I recently had some wonderful clients who had signed what I considered to be a terribly one-sided settlement agreement with a local Southern California school district. Seeking to obtain rights for their child after the fact, we found that the agreement handcuffed them in every direction and precluded them from being able to negotiate any changes for their child. At the time, my client told me that based on her research, school districts were engaging in some unfair practices with parents, all designed to deprive them of the rights provided them by IDEA, federal, and state law. Since that time I have been looking more carefully at how districts use settlement agreements and other waiver of rights, and I have come to see how correct her observation is.

Typically, settlement agreements are a sort of exception to how special education matters are settled. They are used generally to avoid the expense to both parties of a due process hearing and are essentially a contract between the two parties as to what services will be provided and what rights to further disagreements over those services exist. The important piece to understand is that once a settlement agreement is signed, the parent and district have now left the land of IDEA and entered the lands of contract law. Having left IDEA, which was designed to assist disabled children and their parents, an aggrieved parent is now left with only contract remedies, and significantly, absent good counsel, the parent finds that the agreement they have signed significantly limits the claims they can raise and the remedies available to them.

A California Watch article concerning a lawsuit against Riverside Unified School District (RUSD) points to one egregious example of how districts are literally forcing parents to sign agreements which serve to deprive them of important rights. Please read the full article, but here in a nutshell is what this district has been doing. When involved with unrepresented parents, meaning parents without legal representation, the district has been presenting them with settlement agreements that are presented as take it or lose it alternatives. The parents, lacking legal counsel, are met with an official looking agreement drafted in legal speak that is dense and difficult to decipher. In the cases reported by California Watch, the parents were both in desperate circumstances and willing to agree to almost anything to get their children certain services they felt were vital. In one instance, the parent was not even a native English speaker and thus doubly handicapped in trying to understand the contract agreement with which she had been presented.

Both of the parents signed the agreement but are now arguing that these agreements should be voided because the district has a practice of utilizing settlement agreements in ways in which they are not intended and in a manner designed to deprive them of their rights under the law. It is important to note that settlement agreements are ofter preceded by the term “negotiated.” This important terms points to the major legal reasoning behind this lawsuit; a unilaterally created and drafted settlement agreement is not a negotiated settlement agreement to which both parties possessed a voice in its contents and meanings.

Pointing records for screenshots and pages
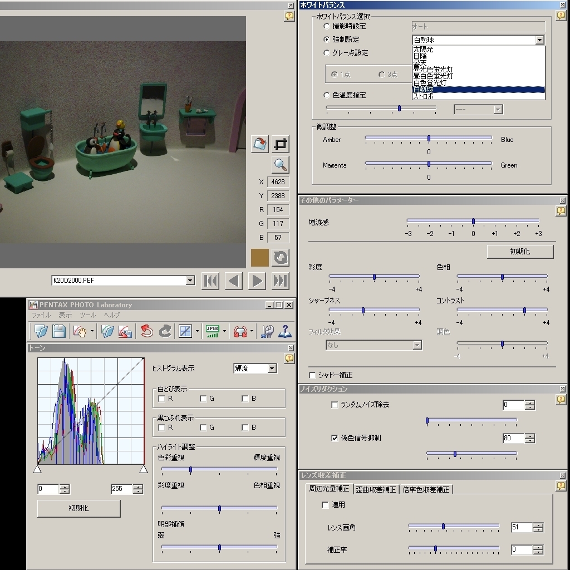
Task: Switch to the 歪曲収差補正 tab
Action: point(376,489)
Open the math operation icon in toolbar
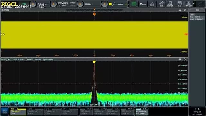 pos(189,4)
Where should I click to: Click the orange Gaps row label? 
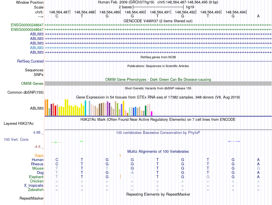coord(39,155)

[The task] Could you carry the piece on special education settlement agreements forward, picking up right after its final sentence? The records aren't needed for anything here.

[Reply to the exercise]
The moral of this story is to be very wary of settlement agreements. So what is my advice for parents being offered a settlement agreement?

  1. NEVER sign a settlement agreement without legal counsel. Just as with all contracts provided by a producer, these contracts are all designed to deprive you of important legal rights that the law grants you but that the producer of the service seeks to avoid. It is absolutely vital that you understand each provision of the agreement and why it was included. Keep in mind, the cost of having such an agreement reviewed is not great but can save years of future regret about signing an agreement which deprived your child of the education to which they had a right.
  2. Be suspicious of a settlement agreement that prospectively limits your rights. What I mean by this is, I caution my clients when entering into such an agreement not to agree to future limitation of IEP meetings, the right to due process, or other such items because the truth is that both children and situations change. When change occurs, parents want to have the full range of options and actions provided under IDEA.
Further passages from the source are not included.